[DATA]

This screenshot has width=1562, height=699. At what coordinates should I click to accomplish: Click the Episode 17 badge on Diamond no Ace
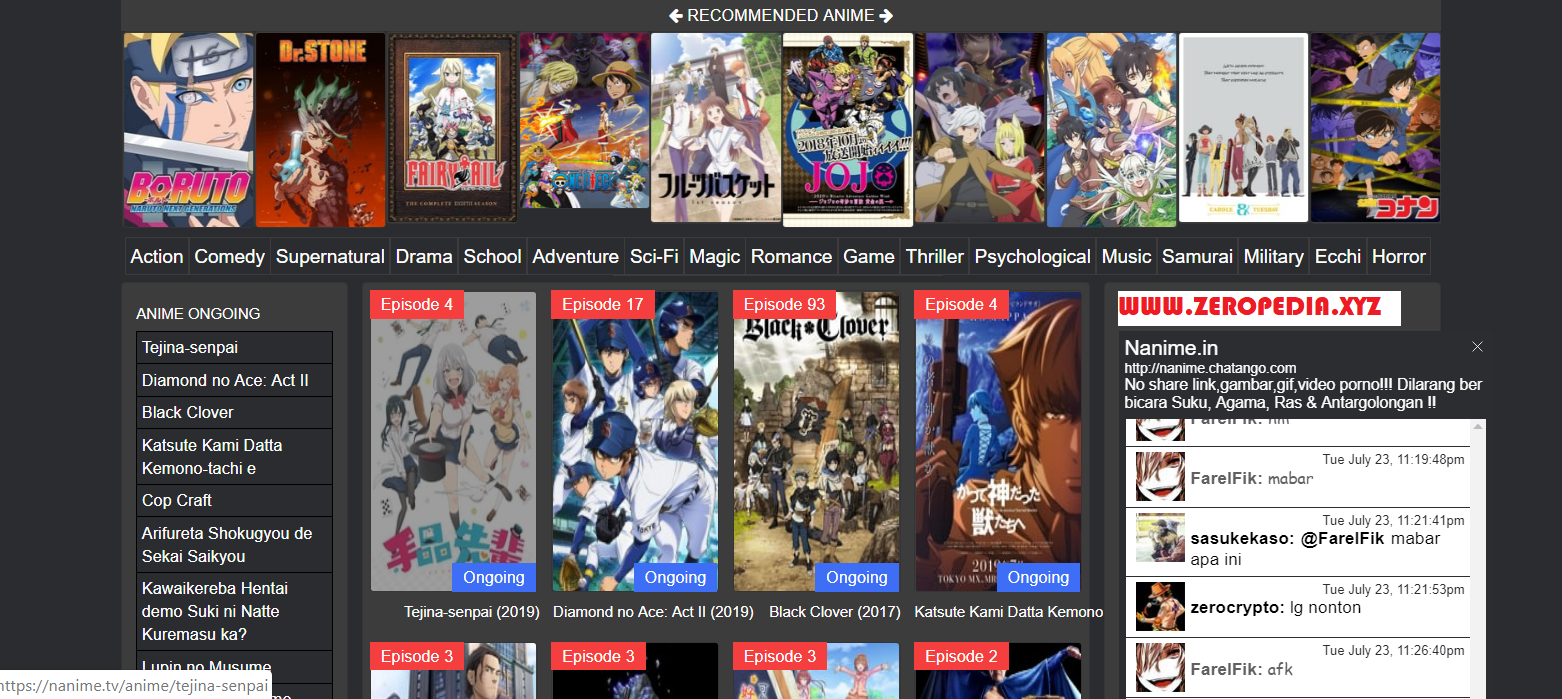tap(602, 304)
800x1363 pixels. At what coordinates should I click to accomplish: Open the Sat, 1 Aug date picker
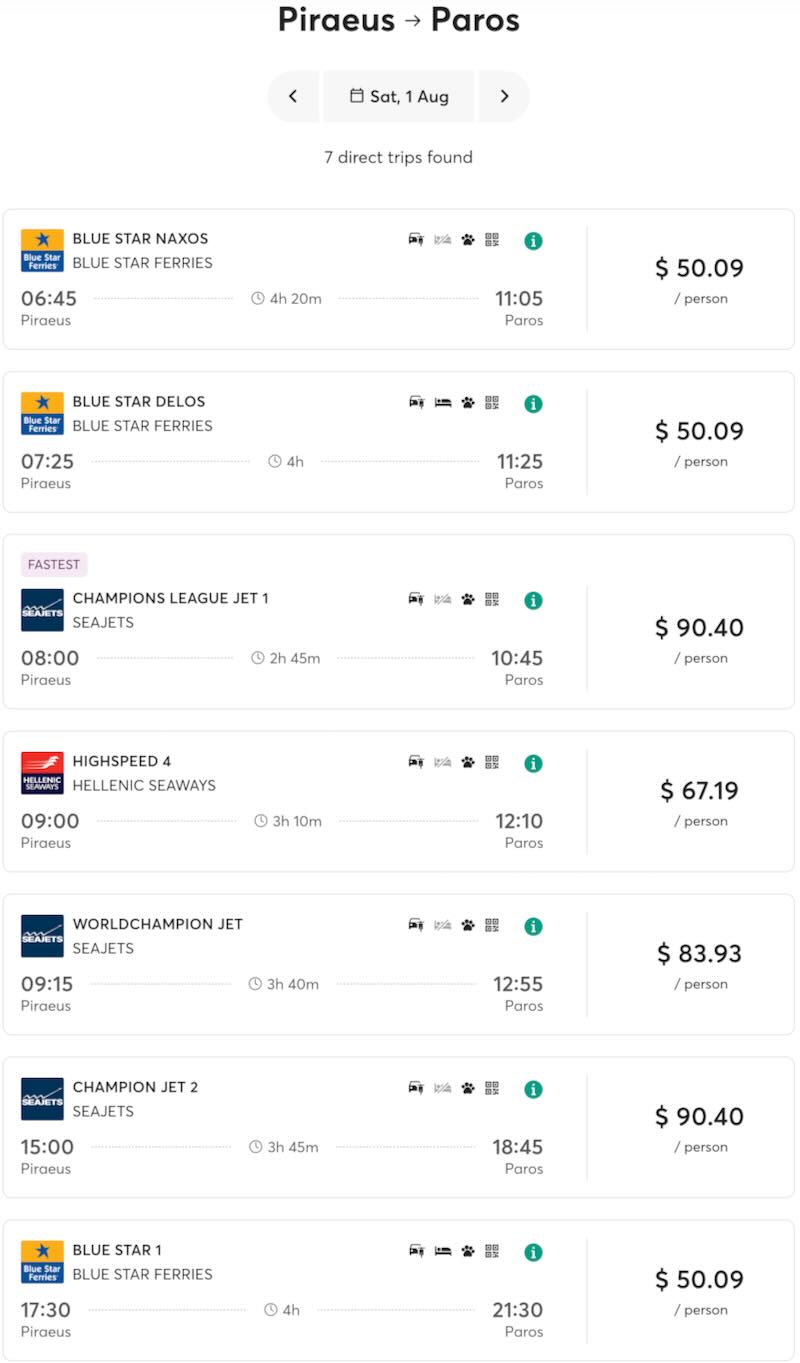[x=399, y=97]
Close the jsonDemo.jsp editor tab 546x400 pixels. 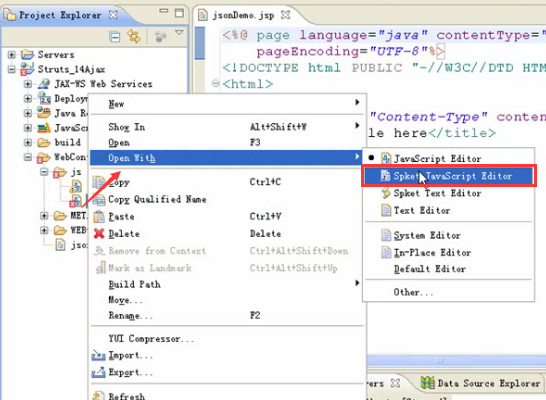[x=286, y=15]
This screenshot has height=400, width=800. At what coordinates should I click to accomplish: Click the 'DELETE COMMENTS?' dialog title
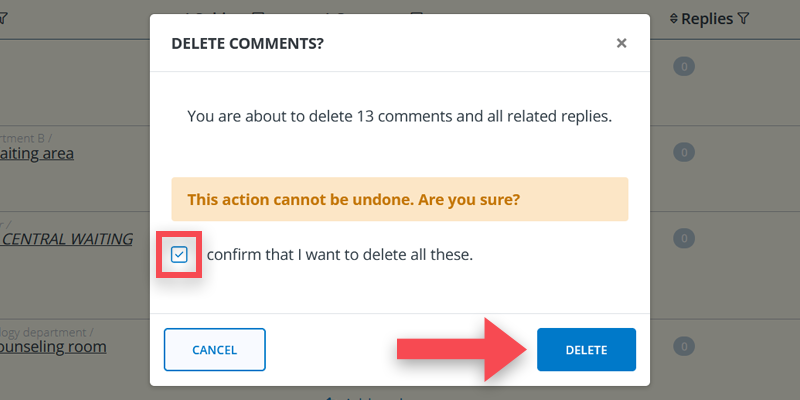click(247, 43)
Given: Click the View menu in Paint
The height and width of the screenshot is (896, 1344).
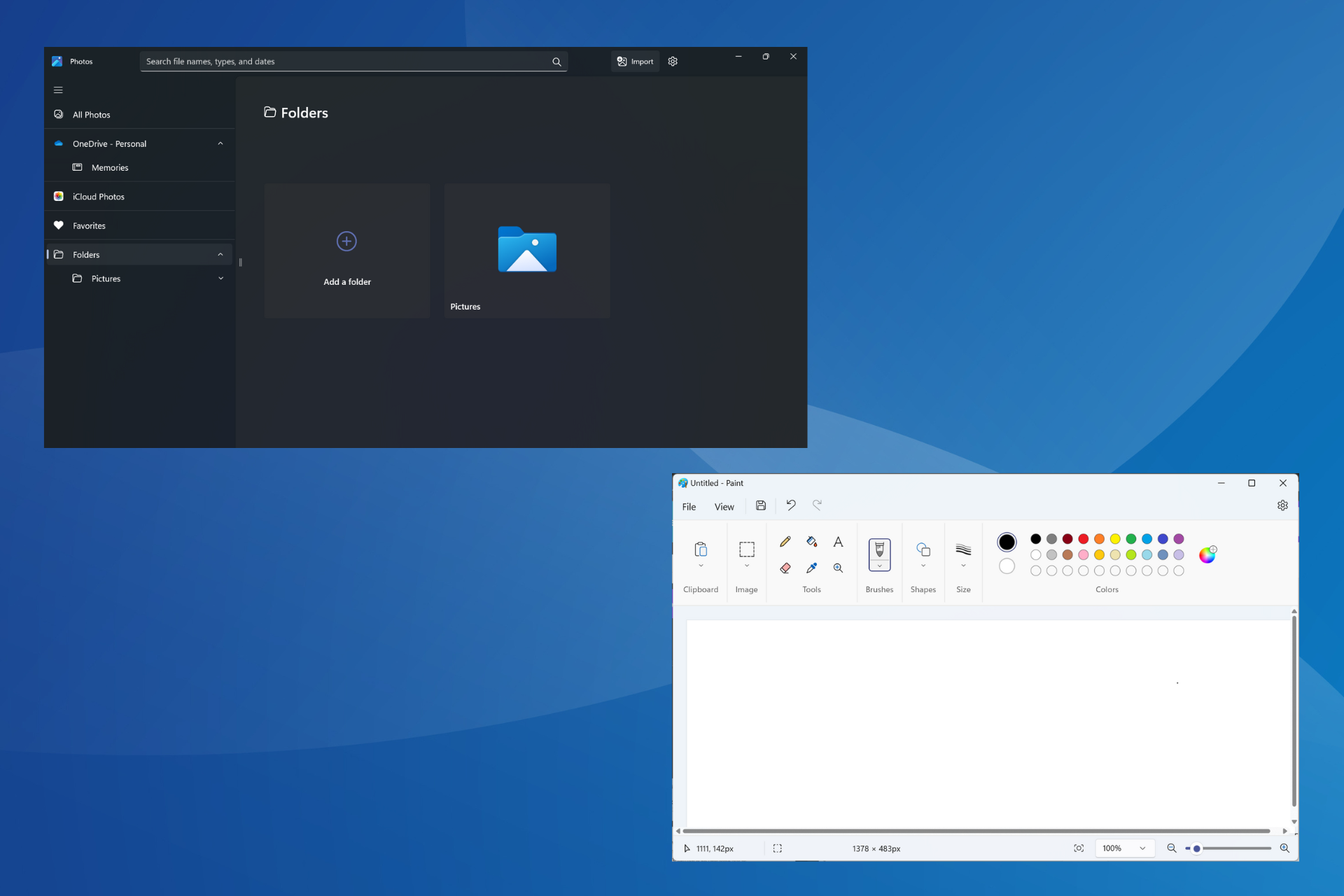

[/DATA]

▸ **EXERCISE AIM**:
Your task is to transcribe exactly the lines from the one containing "This screenshot has height=400, width=800." through the final line of the entries above, pictures excluded.

▸ **RESULT**:
This screenshot has height=400, width=800. At what coordinates should I click to accomplish: Click the 'DELETE COMMENTS?' dialog title
click(247, 43)
Given: Click the View menu in Paint
The height and width of the screenshot is (896, 1344).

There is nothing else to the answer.